• Instruction
Gather each line in the items below that contains the word "width", and copy every such line in full.

### Data for processing ###

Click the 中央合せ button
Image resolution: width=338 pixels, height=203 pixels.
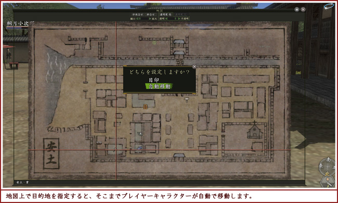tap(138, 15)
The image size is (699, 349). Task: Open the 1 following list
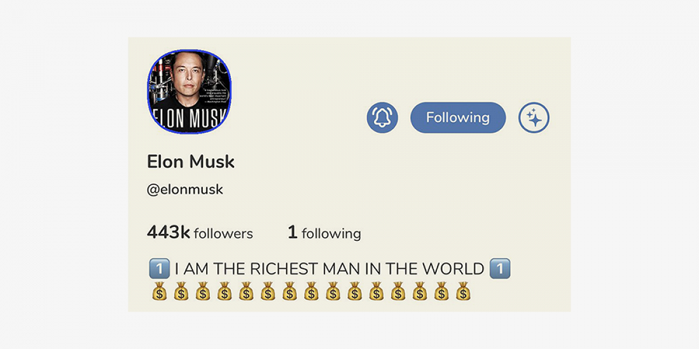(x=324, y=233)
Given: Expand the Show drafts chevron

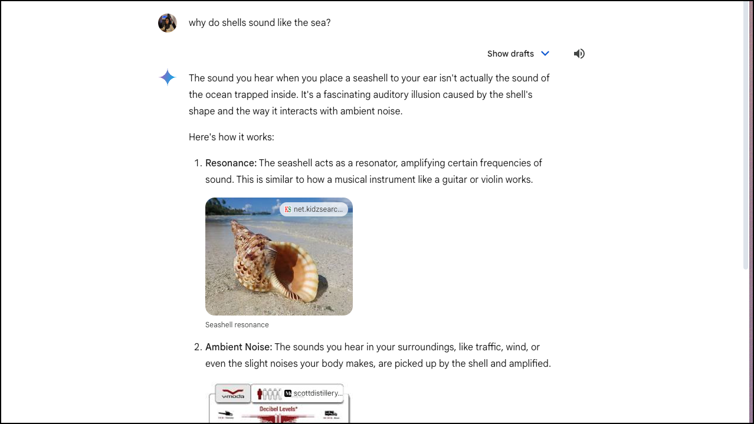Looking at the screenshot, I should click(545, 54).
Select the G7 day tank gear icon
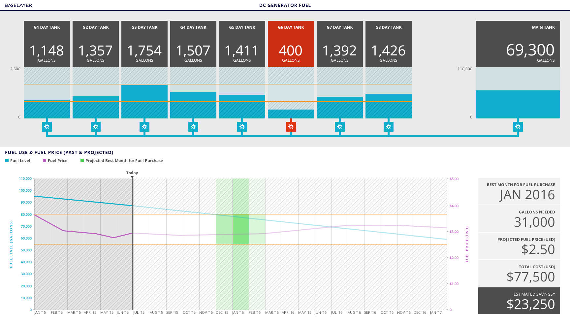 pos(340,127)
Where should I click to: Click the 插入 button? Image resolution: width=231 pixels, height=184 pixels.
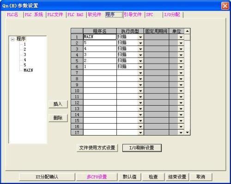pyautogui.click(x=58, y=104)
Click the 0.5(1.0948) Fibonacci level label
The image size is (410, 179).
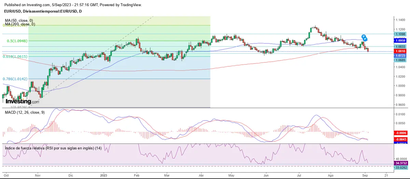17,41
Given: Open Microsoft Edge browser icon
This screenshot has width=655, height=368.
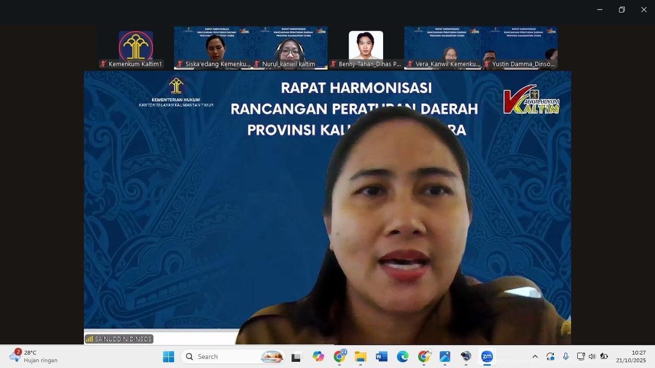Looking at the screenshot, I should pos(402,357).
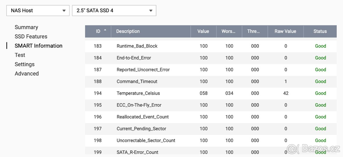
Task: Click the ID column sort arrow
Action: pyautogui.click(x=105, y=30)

###
### Data for processing ###

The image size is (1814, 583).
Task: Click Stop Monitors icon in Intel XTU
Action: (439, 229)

###
### Data for processing ###

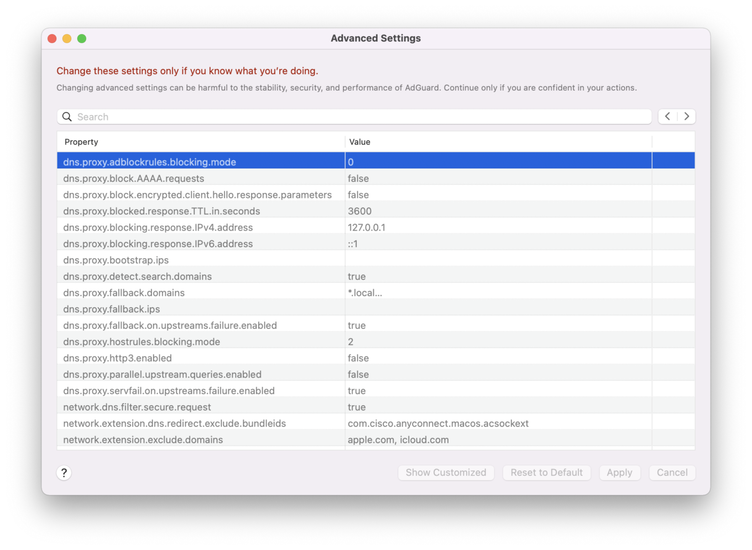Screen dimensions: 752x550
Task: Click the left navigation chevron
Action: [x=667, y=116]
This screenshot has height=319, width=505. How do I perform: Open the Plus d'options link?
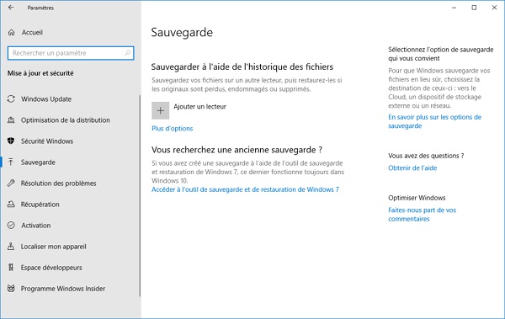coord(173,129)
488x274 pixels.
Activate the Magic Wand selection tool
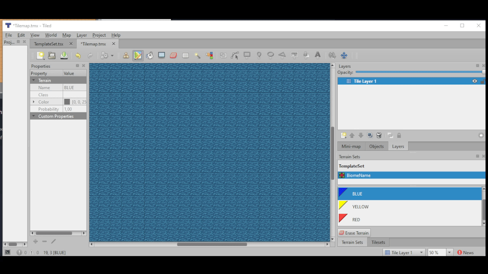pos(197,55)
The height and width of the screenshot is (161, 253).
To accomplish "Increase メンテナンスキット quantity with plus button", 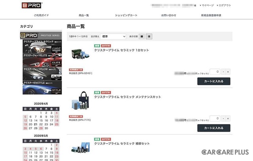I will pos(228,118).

###

• Task answer
Image resolution: width=338 pixels, height=203 pixels.
Where should I click to: Click the 插入 button? Image resolution: width=231 pixels, height=184 pixels.
This screenshot has width=655, height=368.
This screenshot has height=319, width=505. How do I perform: Open the Plus d'options link?
The height and width of the screenshot is (161, 253).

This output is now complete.